> Consignes:
**A.** Répondez à ces questions sur la recension de L'Histoire à parts égales :
(i) À quel moment se sont effectués les premiers contacts dont traite le livre ?
(ii) Chez quel éditeur le livre a-t-il paru ?
(iii) Combien de pages compte-t-il ?
**B.** Rédigez la suite de la recension de L'Histoire à parts égales à partir de sa dernière ligne.

> Texte fourni:
__________________________________________________

Minard - Histoire Connectee
Minard - Histoire Connectee
Minard - Histoire Connectee
Philippe MINARD
En restituant les conditions dans lesquelles se sont effectués les premiers contacts
entre Hollandais, Malais et Javanais au tournant du XVIIe siècle, Romain Bertrand nous
offre un maître-livre appelé à faire école, et illustre la fécondité heuristique de l’histoire
connectée. En ces temps de timidité intellectuelle et de pusillanime prudence, il fait souffler
un vent rafraîchissant sur la discipline historique.
Recensé : Romain Bertrand, L’Histoire à parts égales, Paris, Seuil, 2011, 670 p., 28,40 euros.

__________________________________________________

> Extraits du jeu de données:
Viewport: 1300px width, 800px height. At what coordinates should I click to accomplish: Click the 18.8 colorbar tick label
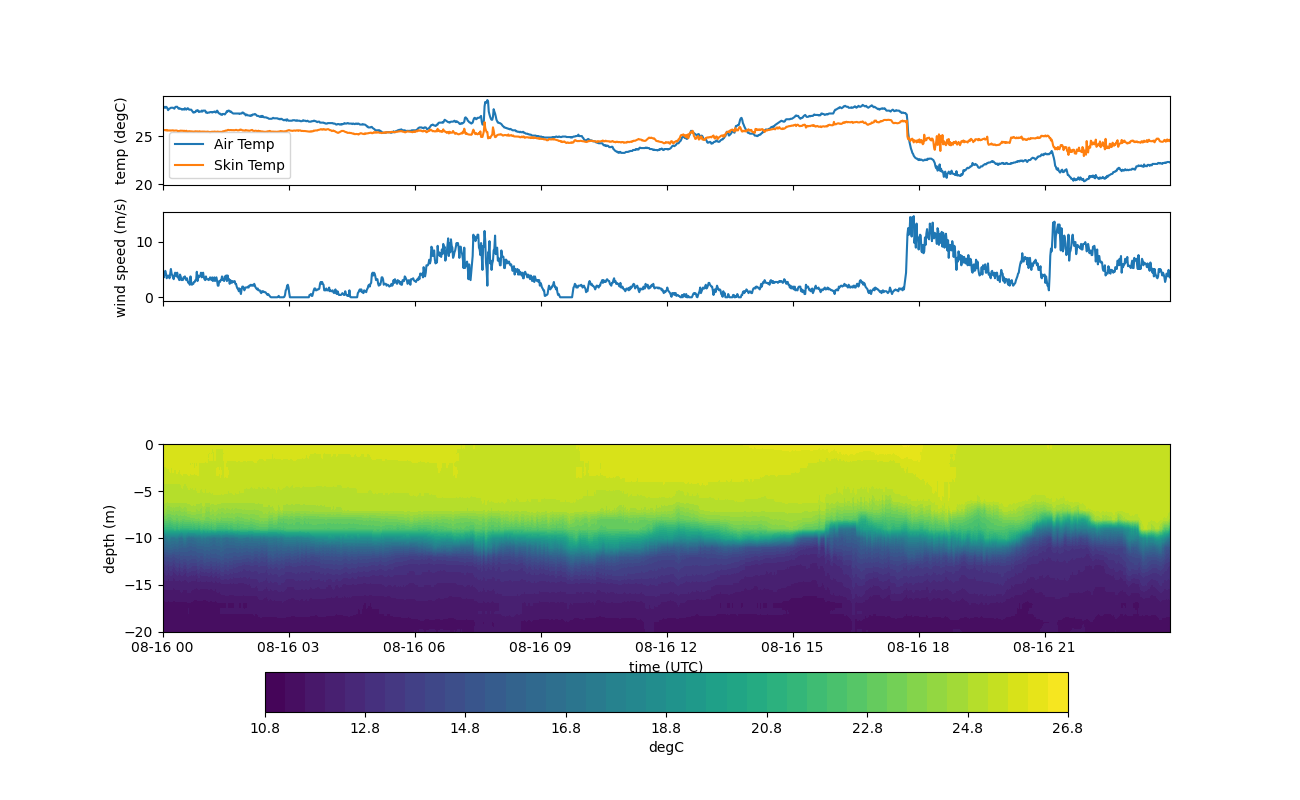pyautogui.click(x=666, y=728)
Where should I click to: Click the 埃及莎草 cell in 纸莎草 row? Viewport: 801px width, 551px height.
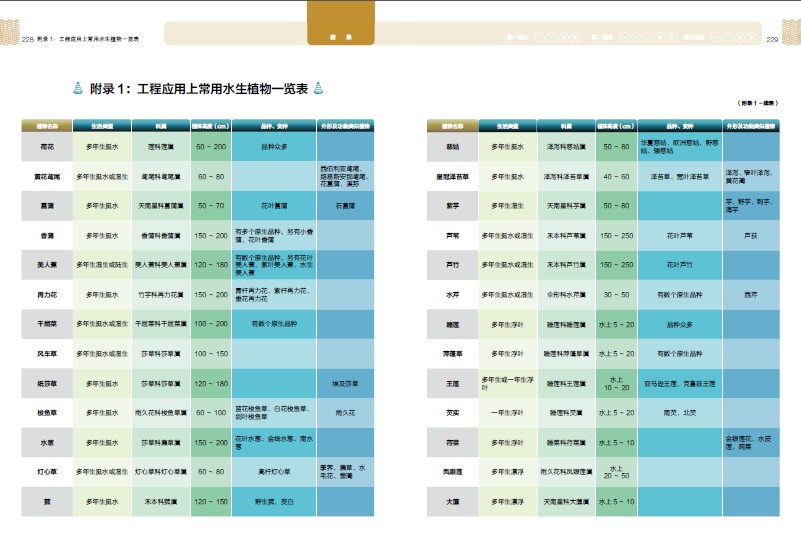coord(344,383)
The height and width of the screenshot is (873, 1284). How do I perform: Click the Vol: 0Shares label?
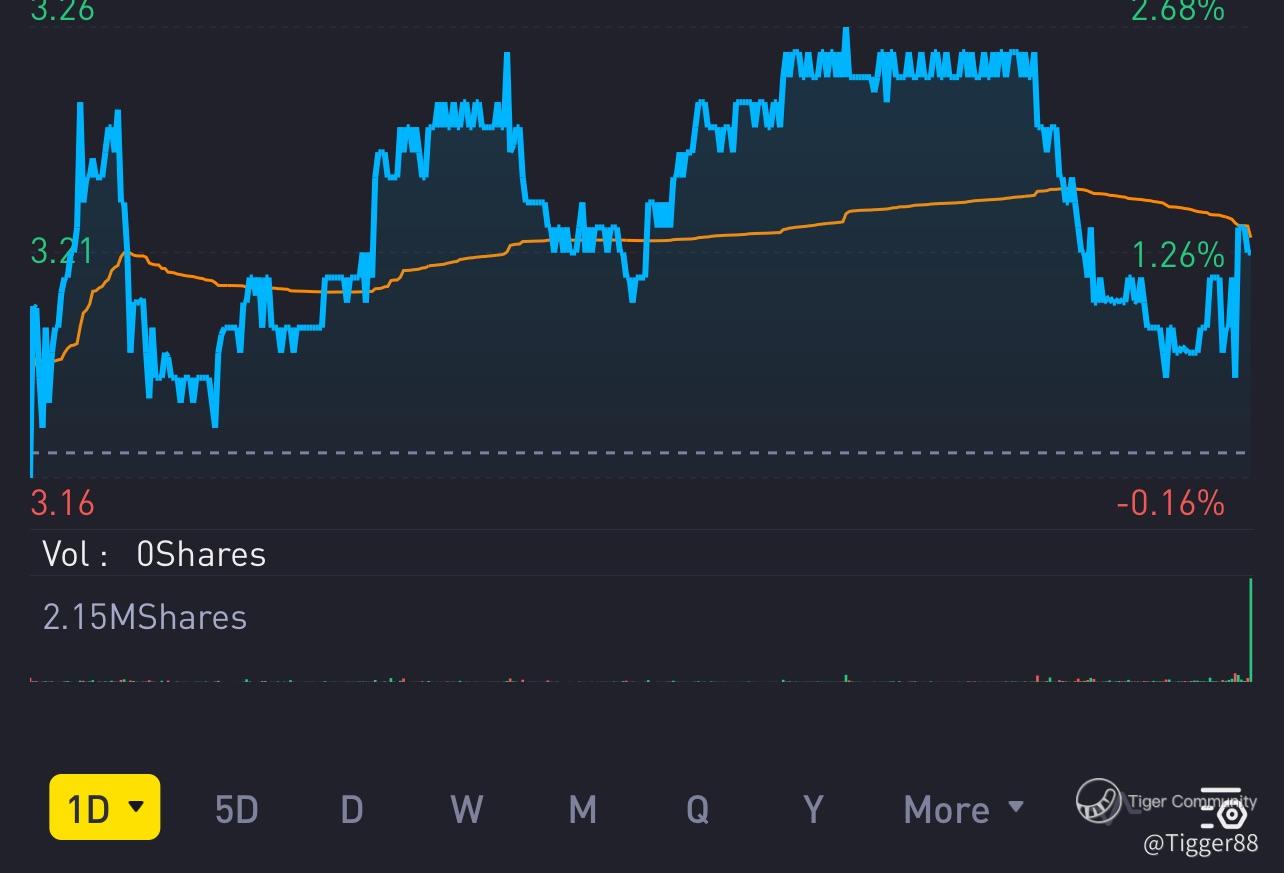(154, 554)
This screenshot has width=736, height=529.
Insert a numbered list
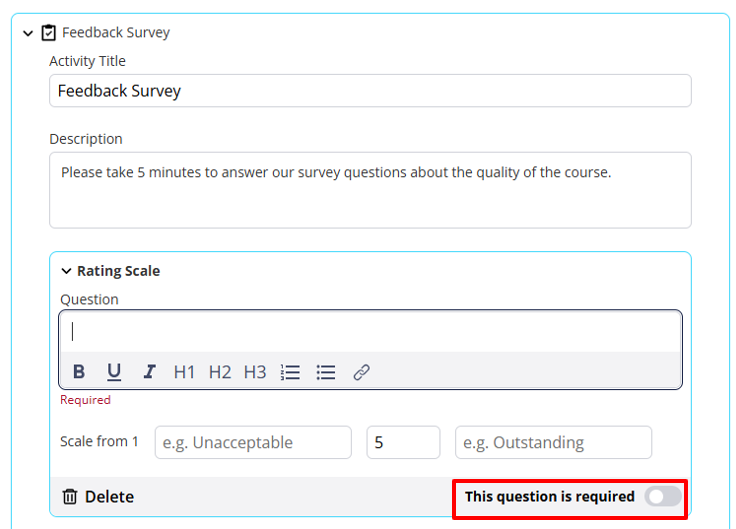(x=291, y=372)
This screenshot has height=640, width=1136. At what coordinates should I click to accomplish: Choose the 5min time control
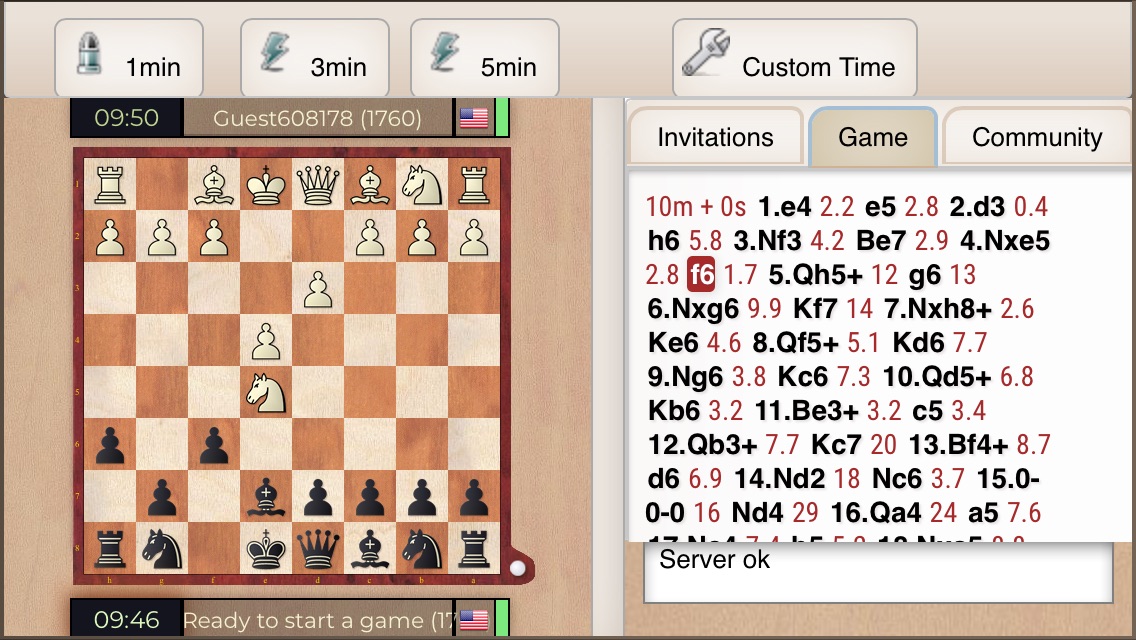tap(485, 58)
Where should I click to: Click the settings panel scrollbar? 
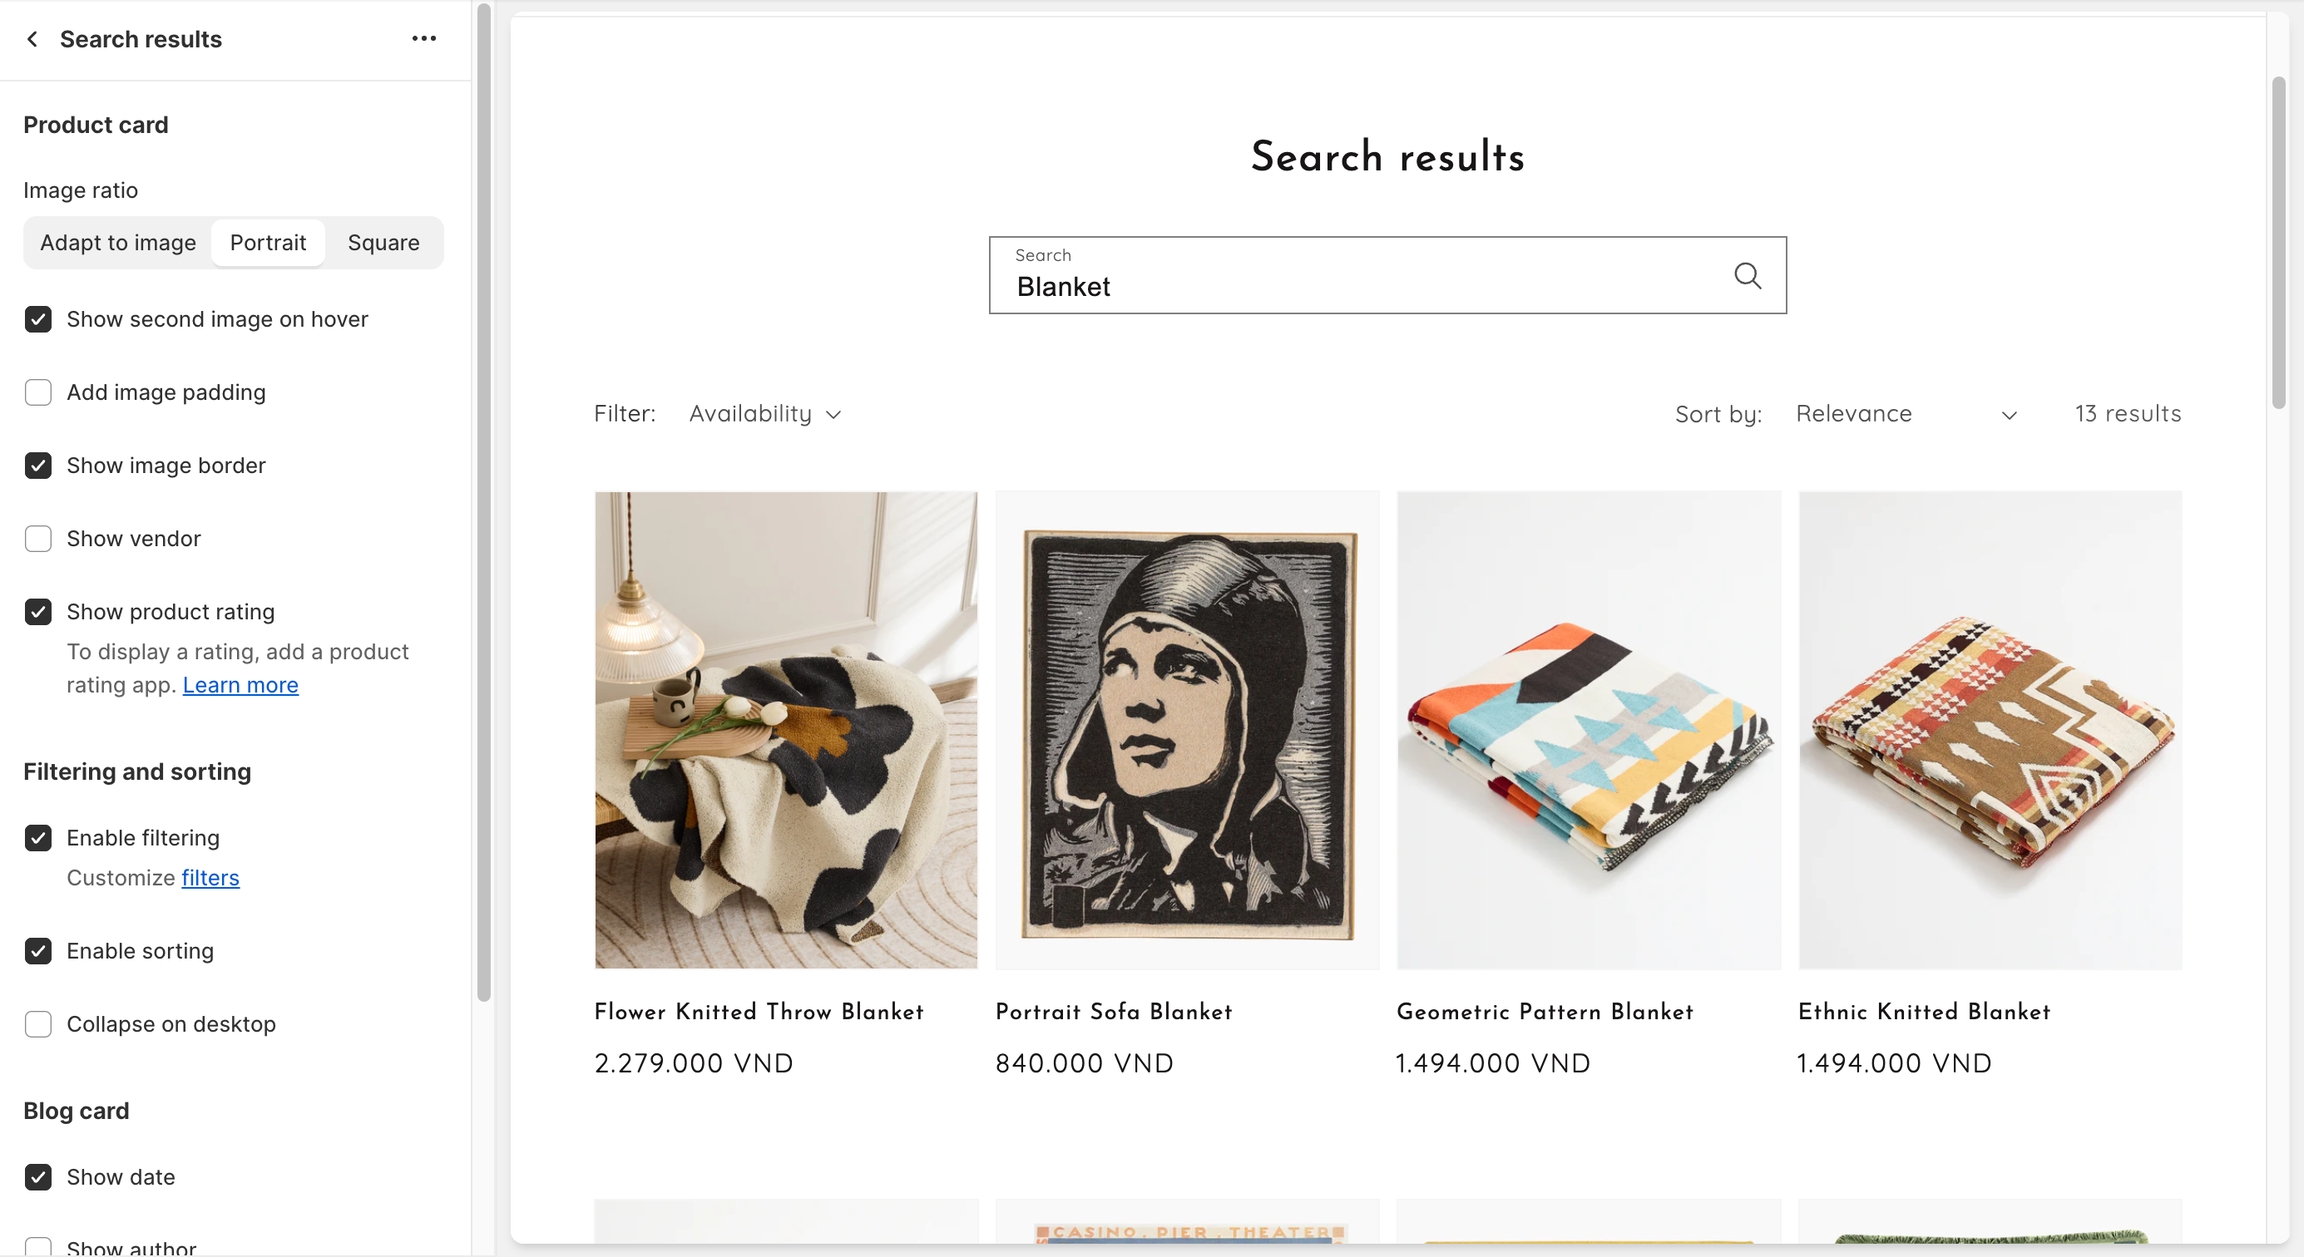click(x=484, y=500)
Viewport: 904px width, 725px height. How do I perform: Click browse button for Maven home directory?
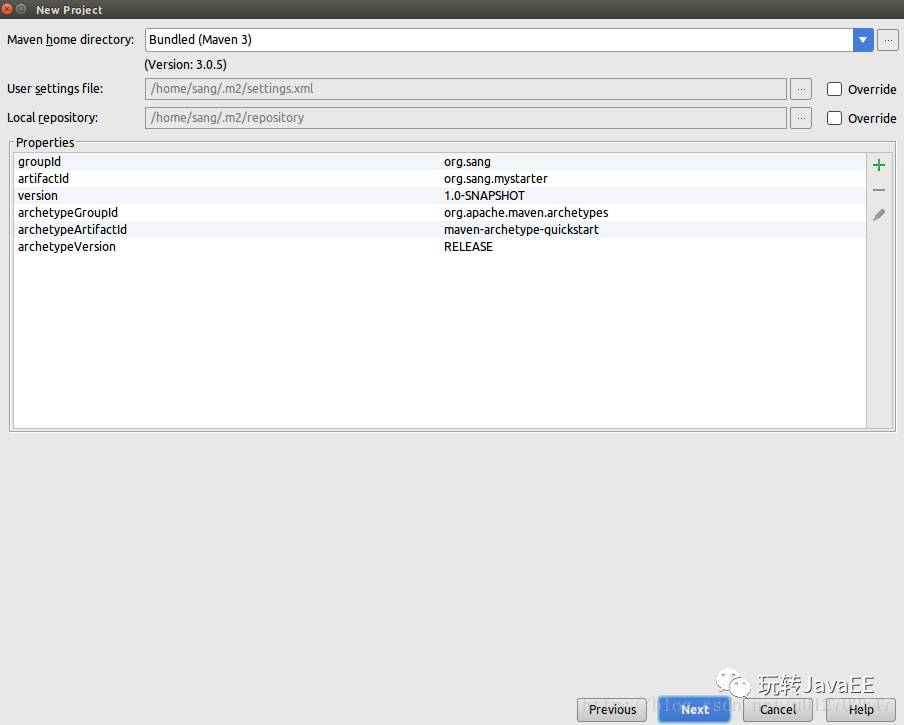tap(887, 40)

__________________________________________________

> Liste des réponses:
**A.**
(i) Au tournant du XVIIe siècle.
(ii) Au Seuil, à Paris.
(iii) 670 pages.

**B.**
Le 22 juin 1596, quatre vaisseaux hollandais commandés par Cornelis de Houtman jettent
l’ancre en rade du port de Banten, à Java. Ils sont venus chercher les précieuses épices, le poivre
en particulier, dont l’accès leur est devenu bien difficile en Europe depuis que leur adversaire
acharné, le roi d’Espagne Philippe II, est devenu aussi roi du Portugal. À Banten, Houtman et ses
hommes découvrent une cité de 40 000 habitants, un kaléidoscope linguistique déroutant (on y
parle javanais, malais, soundanais…), des marchands persans, gujaratis et chinois aux réseaux
bien installés, et une société complexe en proie à d’intenses conflits politiques. Le paradoxe est
que le tout premier contact passe alors par l’intermédiaire d’émissaires portugais envoyés par les
autorités locales !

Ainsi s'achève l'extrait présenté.